Research Summary

My laboratory studies the molecular and genetic basis of sudden cardiac death in animal models, human families with inherited rhythm disorders, and populations at increased risk for sudden death. Pioneering studies in my laboratory engineered the first mouse models of long QT syndrome. Using these mouse models of arrhythmias and heart failure, we helped to define the ion channels important for cardiac repolarization, developed technologies for studying arrhythmias, and identified some of the basic mechanisms involved in the initiation and propagation of arrhythmias through collaborations with Dr. Guy Salama using optical mapping at the University of Pittsburgh.

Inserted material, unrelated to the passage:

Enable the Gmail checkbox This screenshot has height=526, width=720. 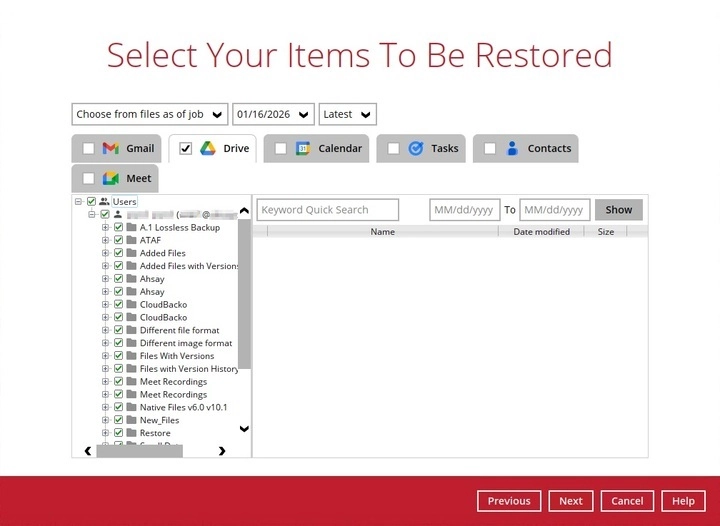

Expanding into human studies, we used positional cloning in a large family to identify a novel oxidation-reduction gene (GPD1-L; Glycerol-3-Phosphate Dehydrogenase 1-Like) that modifies trafficking of the cardiac Na+ channel (SCN5A, Nav1.5) and causes both the rare inherited arrhythmia syndrome (Brugada syndrome) and Sudden Infant Death Syndrome (SIDS). Followup mechanistic studies done in collaboration with Dr. Irani, at the University of Iowa, have shown that SIRT1-mediated deacetylation is a novel post-translational modification of Nav1.5. We also studied SERCA2a gene therapy in heart failure using dog models.  In addition, we received an NIH Pioneer Award to develop novel tools to noninvasively image electrical activity in the heart. In addition, we will use clinical and genetic data from GRADE to help to identify the genetic causes of dilated cardiomyopathy in African Americans.

Specific Research Focuses

Mouse Models of Arrhythmia 

Many K+ channels are expressed in the heart. The role of individual ion channels and their contributions to cardiac repolarization and arrhythmia susceptibility were not known. My laboratory generated a series of transgenic and gene targeted mice to study the roles of individual K+ channels in the cardiac action potential. The first mouse model, a dominant negative transgenic mouse that targeted the Kv1.x family of channels, was begun as a postdoctoral fellow in the laboratory of Dr. Nadal-Ginard [insert link to website] and completed in collaboration with Dr. Gideon Koren. My laboratory then generated and analyzed a number of K+ channel knockout mice (Kv1.4, Merg1) and the first K+ channel knock-in mouse (Kv1.5). These studies produced the first mouse models of inherited arrhythmias, and helped define which ion channels contribute to repolarization and arrhythmias in the mouse.

Novel Tools for Imaging Electrical Activity and Arrhythmias 

The development of mouse models with mutant ion channels required the development of equipment and protocols to study murine physiology and electrophysiology. We characterized the mouse electrocardiogram, developed optical mapping of voltage and calcium in collaboration with Dr. Guy Salama, studied heart rate variability and T-wave alternans in collaboration with Dr. Vladimir Shusterman. We translated some of these analyses to the identification of arrhythmias in large animals and humans, and are currently continuing work on noninvasive imaging of electrical activity in the heart (by MRI) started under an NIH Pioneer Award. 

Identifying Novel Brugada Syndrome Genes 

We began to study families with inherited forms of sudden cardiac death, including Brugada syndrome, with the goal of identifying new genes that would shed insight into cardiac electrophysiology. We identified a cardiac Na+ channel trafficking mutation, and then used positional cloning to identify mutations in a novel gene, GPD1-L, that also affected Na+ channel trafficking and caused Brugada syndrome and SIDS. Ongoing studies are examining the mechanisms by which this redox gene affects trafficking. 

Ongoing Research Projects

Regulation of the Cardiac Sodium Channel by SIRTUIN1

​Project aims to identify the role of acetylation in sodium channel function and arrhythmias, in collaboration with Dr. Kaiko Irani.

Mitigation of Radiation Induced Damage to the Cardiac Conduction System by Mitochondrial Superoxide Scavengers

Project to identify the mechanisms by which radiation damage to the heart alters cardiac conduction. Collaborators: Dr. Ferhaan Ahmad, Dr. Alejandro Comellas, Dr. Polgreen, and  Dr. David Stolz.

GENETIC-AF: A Genotype-Directed Comparative Effectiveness Trial of Bucindolol and Toprol-XL for Prevention of Symptomatic Atrial Fibrillation/Atrial Flutter in Patients with Heart Failure

Randomized trial of Bisoprolol vs. Toprol XL for the prevention of recurrent AFib in a genotype-guided study

A SIRTUIN-5 Mutation as a Potential Cause of Brugada Syndrome

Project to test whether SIRT5 variants identified by whole exome screening cause Brugada syndrome.